What this task involves: Each line below from the one containing "The width and" through the one containing "Open Microsoft Word from the taskbar" is to be given again exactly, and no line outside that span.
[[ Data for processing, beginning ]]
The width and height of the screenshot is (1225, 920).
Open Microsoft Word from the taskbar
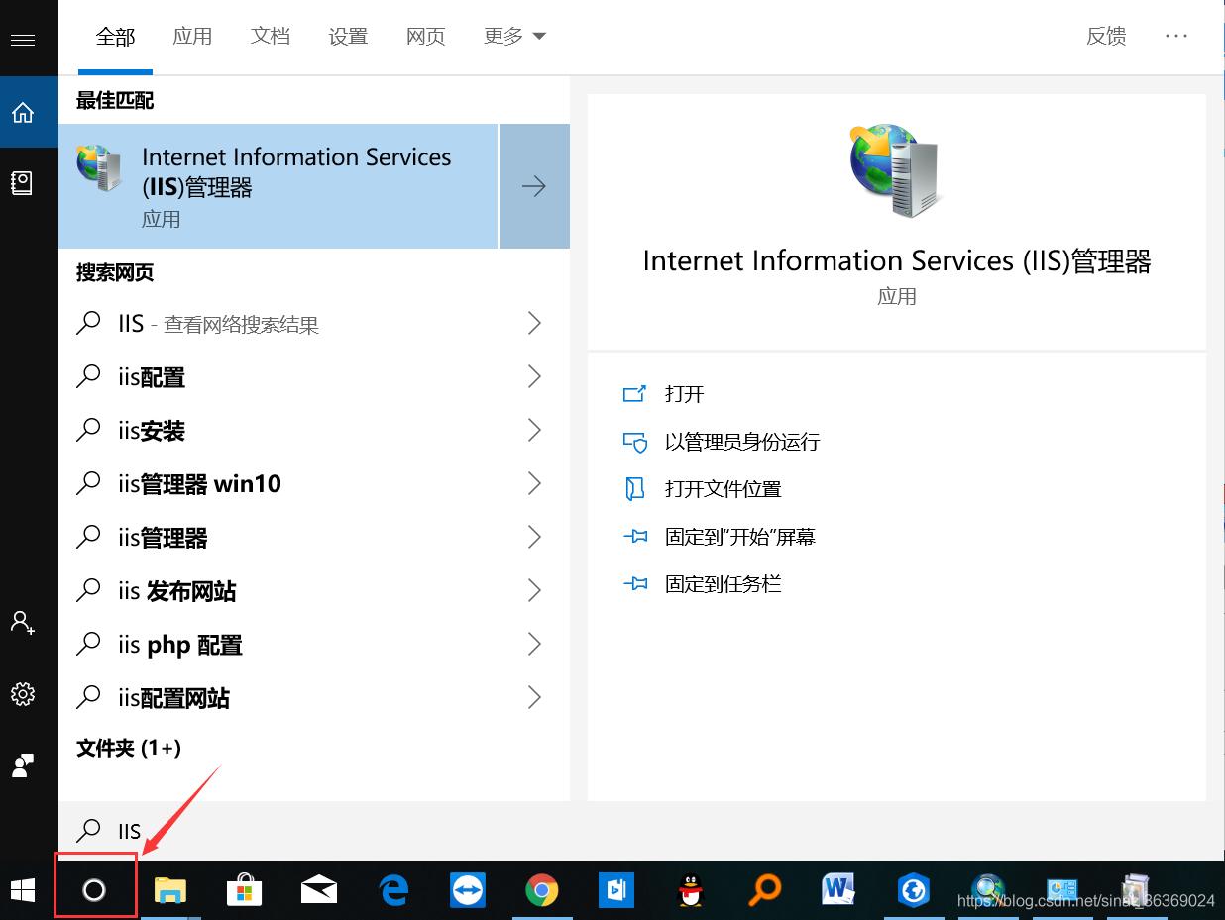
[[ Data for processing, end ]]
[[ Data for processing, beginning ]]
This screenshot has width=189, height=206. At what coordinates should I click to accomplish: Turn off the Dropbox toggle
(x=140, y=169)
[[ Data for processing, end ]]
[[ Data for processing, beginning ]]
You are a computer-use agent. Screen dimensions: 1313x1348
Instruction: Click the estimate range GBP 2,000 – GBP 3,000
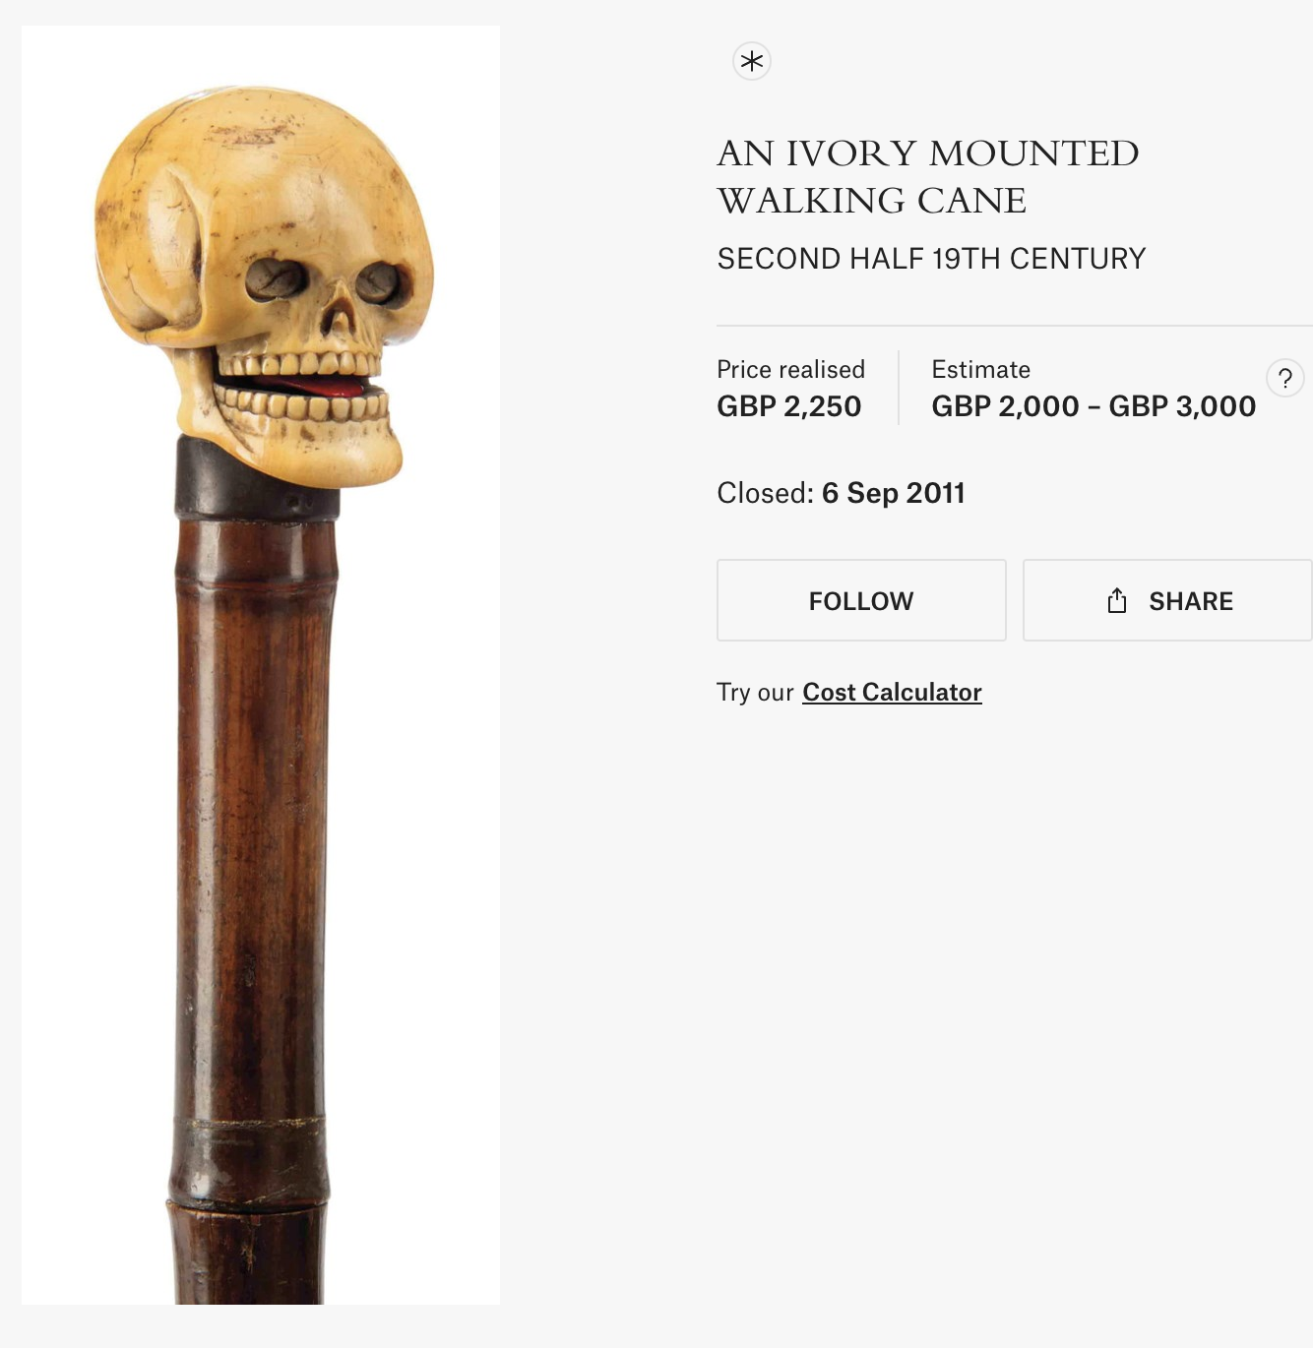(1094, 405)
[[ Data for processing, end ]]
Response:
The width and height of the screenshot is (1225, 920).
Open Microsoft Word from the taskbar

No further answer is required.